WORK INSTRUCTIONS
Gather every line from the entries below that includes "will".

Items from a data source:
· · · · ·
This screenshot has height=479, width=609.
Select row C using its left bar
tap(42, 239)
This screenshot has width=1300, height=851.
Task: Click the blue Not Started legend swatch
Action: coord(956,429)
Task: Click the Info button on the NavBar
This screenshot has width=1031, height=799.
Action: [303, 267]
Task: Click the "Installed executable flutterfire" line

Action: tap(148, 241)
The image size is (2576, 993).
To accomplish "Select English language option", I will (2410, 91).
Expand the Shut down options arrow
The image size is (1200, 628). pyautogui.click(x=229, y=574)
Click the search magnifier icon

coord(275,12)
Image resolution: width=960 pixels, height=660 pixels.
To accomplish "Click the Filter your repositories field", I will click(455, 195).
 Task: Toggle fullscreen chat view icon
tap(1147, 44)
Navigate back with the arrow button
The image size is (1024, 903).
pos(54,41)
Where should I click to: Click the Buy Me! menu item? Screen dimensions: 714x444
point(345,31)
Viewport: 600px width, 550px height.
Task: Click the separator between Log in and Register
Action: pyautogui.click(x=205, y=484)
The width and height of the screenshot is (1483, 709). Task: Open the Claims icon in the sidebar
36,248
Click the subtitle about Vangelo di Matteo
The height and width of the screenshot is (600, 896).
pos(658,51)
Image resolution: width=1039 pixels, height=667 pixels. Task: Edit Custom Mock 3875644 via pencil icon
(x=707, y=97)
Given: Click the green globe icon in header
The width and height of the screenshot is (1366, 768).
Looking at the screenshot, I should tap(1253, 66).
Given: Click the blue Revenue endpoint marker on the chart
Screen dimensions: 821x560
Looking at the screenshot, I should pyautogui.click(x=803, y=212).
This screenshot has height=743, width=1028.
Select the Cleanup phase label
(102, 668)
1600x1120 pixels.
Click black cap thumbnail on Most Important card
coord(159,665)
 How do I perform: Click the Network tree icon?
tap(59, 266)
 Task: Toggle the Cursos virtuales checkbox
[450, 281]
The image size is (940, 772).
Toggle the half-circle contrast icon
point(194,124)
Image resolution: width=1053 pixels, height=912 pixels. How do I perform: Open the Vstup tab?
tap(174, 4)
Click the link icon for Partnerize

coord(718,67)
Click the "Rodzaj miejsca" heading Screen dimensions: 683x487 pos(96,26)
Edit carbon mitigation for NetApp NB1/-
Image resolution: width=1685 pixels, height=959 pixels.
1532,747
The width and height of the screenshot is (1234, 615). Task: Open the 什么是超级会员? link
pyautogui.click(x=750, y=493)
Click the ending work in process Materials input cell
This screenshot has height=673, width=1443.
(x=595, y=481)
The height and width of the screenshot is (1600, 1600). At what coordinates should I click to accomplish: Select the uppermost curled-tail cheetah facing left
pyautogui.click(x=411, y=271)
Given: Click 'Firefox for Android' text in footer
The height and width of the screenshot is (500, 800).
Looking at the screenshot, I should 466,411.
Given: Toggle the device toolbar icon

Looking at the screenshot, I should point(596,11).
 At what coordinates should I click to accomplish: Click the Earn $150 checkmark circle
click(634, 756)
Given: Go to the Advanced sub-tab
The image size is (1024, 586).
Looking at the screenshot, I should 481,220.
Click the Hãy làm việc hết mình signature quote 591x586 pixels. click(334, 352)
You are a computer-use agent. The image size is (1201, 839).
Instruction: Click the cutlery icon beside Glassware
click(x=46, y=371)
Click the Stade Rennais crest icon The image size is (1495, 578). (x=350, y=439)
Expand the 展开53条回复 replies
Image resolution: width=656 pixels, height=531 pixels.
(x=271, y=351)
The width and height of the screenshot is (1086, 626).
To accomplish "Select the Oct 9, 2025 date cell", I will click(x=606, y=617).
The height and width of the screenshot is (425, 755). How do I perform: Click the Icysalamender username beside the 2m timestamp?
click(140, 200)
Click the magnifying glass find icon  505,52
· · · · ·
SOLUTION FOR THIS PROBLEM
To accomplish "Select English language option", I will (2410, 91).
To accomplish "Click the Filter your repositories field", I will click(455, 195).
To accomplish "Select the Oct 9, 2025 date cell", I will click(x=606, y=617).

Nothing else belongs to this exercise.